ACTION ITEM
Starting at the line that contains "Viewport: 1117px width, 628px height.", repeat each line exactly until the records end, keeping both the first and the last.

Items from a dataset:
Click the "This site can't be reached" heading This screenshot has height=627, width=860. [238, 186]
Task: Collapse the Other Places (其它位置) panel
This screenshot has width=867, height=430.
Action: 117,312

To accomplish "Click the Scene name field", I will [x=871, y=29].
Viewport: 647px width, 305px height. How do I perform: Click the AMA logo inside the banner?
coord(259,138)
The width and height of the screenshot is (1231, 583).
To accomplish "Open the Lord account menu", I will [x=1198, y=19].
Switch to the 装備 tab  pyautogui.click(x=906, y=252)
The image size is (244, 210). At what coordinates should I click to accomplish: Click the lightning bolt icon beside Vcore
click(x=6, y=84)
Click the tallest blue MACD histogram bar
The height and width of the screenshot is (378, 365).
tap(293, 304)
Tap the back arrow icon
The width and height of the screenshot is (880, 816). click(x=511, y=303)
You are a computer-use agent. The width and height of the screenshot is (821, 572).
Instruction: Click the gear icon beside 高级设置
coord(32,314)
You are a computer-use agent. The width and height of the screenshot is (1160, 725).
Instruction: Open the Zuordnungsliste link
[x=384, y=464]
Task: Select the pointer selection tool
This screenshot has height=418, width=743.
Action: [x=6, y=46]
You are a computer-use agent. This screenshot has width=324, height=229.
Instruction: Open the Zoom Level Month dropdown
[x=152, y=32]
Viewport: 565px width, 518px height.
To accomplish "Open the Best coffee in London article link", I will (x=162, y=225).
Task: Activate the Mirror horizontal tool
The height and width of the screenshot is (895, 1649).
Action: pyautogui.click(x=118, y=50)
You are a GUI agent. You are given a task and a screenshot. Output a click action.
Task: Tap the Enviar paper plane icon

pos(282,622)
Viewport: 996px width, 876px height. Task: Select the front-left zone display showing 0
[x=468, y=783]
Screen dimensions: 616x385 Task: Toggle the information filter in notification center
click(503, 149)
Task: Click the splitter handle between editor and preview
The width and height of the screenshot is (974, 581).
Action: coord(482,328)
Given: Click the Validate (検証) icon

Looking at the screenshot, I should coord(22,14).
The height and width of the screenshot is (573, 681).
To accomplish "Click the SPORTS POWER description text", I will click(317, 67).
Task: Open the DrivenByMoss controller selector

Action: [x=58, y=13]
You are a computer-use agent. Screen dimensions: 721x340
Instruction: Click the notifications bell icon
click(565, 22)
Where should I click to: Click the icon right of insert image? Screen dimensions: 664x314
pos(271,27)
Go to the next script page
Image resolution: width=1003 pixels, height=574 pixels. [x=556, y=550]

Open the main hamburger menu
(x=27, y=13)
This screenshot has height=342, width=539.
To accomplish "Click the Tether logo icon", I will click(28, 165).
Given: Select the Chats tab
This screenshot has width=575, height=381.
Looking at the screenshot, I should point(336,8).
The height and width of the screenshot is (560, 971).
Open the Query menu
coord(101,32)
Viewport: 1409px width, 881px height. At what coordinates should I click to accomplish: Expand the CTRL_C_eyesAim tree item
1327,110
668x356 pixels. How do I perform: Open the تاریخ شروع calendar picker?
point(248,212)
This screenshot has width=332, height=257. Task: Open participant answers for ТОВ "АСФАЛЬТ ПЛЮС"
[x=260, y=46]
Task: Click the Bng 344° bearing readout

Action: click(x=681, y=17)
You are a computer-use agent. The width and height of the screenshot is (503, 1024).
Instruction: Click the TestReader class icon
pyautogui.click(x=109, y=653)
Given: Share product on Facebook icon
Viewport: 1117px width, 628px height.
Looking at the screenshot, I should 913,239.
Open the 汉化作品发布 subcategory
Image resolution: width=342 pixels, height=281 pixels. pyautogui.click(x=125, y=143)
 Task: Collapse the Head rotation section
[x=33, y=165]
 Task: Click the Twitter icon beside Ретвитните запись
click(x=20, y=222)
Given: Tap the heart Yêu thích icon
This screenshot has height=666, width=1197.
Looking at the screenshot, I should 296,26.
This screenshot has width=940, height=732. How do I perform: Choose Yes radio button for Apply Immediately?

ANSWER TO THIS TASK
Viewport: 1117px width, 628px height.
Looking at the screenshot, I should 913,239.
Open the 汉化作品发布 subcategory
Image resolution: width=342 pixels, height=281 pixels. pyautogui.click(x=125, y=143)
 Task: Collapse the Head rotation section
[x=33, y=165]
 Task: Click the Twitter icon beside Ретвитните запись
click(x=20, y=222)
Given: Tap the heart Yêu thích icon
This screenshot has height=666, width=1197.
Looking at the screenshot, I should 296,26.
This screenshot has width=940, height=732. How do I perform: Choose Yes radio button for Apply Immediately?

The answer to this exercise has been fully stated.